Sadly, we received a tragic blow to our enthusiasm right before tip-off. We knew that James Wiseman would be held out of that first game before we made it to the arena, and we sadly knew that No Ceilings favorite Ryan Rollins would be out with a foot injury. However, we were all fascinated to see how newly minted Golden State first round pick Patrick Baldwin Jr. would perform in his first NBA minutes. It quickly became apparent that we would be disappointed on that front when Baldwin Jr. walked out onto the court in a gray Warriors long-sleeved shirt rather than in warmups.
Still, our enthusiasm (or mine, at least) would not be deterred—there were still quite a few exciting prospects to watch in this game. The Warriors might not have had this year’s first round pick in the lineup, but they did have both of their lottery picks from last year—Jonathan Kuminga and Moses Moody.
Every year, there is always at least one second-year (or older) player who shows up to Summer League when they maybe didn’t have to play, and then that player absolutely dominates the proceedings and gets shut down a couple of games into their Las Vegas experience.

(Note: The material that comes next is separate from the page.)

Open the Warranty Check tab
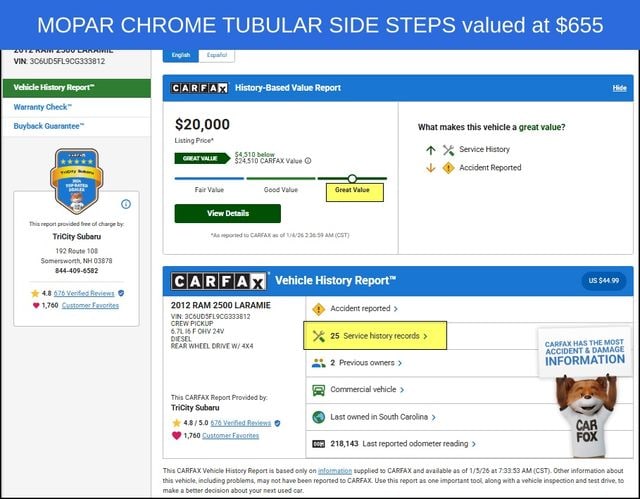Image resolution: width=640 pixels, height=499 pixels. pos(43,107)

This year, the first clear-cut candidate for that title was Moses Moody. In spite of a couple of poor performances in the California Classic, Moody appeared to be a level above everybody else in his Las Vegas debut. He finished with 34 points, five rebounds, and two blocks, and he bullied his way to the free-throw line repeatedly, going 15-17 from the charity stripe. It wouldn’t ultimately be enough for the Warriors to win the game, but Moody was the most impressive player on the floor.
On New York’s side of the floor, Deuce McBride and Quentin Grimes were the clear early winners. Grimes, in particular, elicited the most “should he really be playing in Summer League?” comments, running the show and getting to his spots comfortably even when the shots didn’t fall. Jericho Sims also looked like he was playing against high schoolers at times; then again, his physical gifts look out-of-place at times in NBA games as well as Summer League contests.
For the rookies, both of the young guards for the Knicks looked very impressive on the defensive end and inconsistent on the offensive end. Trevor Keels nabbed four steals and locked down his matchups, but he also went just 1-of-8 from the floor and turned the ball over four times. Jean Montero only played nine minutes, but his defense was quite impressive. He hounded the Warriors around the court when he was out there, and the quick hands that he showed for OTE and Barcelona clearly translated on the defensive end in the Summer League setting.
We decided to head back to our rental home to watch the last couple of games of the night. Our group left the arena a little after 6:30 following a chat with some friends of the other No Ceilings crew members before heading back home.
Before we left, though, I made sure to buy some Summer League merch before calling it a night. Even though the main event for me—the Sacramento Kings and Keegan Murray against the Orlando Magic and Paolo Banchero—wouldn’t happen until the next day, I really wanted to make sure that I got myself a memento that night in case I forgot to later.
I knew before we left the arena that I would never forget my first day of Summer League. Still, there was something about buying that T-shirt and sweater that really drove the point home for me. Every time I see those articles of clothing from now on, I will remember that first night of meeting the No Ceilings crew and that first day of games. Those certainly weren’t the only Summer League memories that will stay with me, and I’ll be back soon to talk about the rest.
Still, what happened in Vegas will not stay in Vegas when it comes to my Summer League memories. I look forward to re-visiting the rest of those memories in more detail soon in Part Two of this diary, and I’m already looking forward to doing it all again next year. I have taken those memories of my first trip to Las Vegas Summer League back home with me, and I will cherish them for many years to come.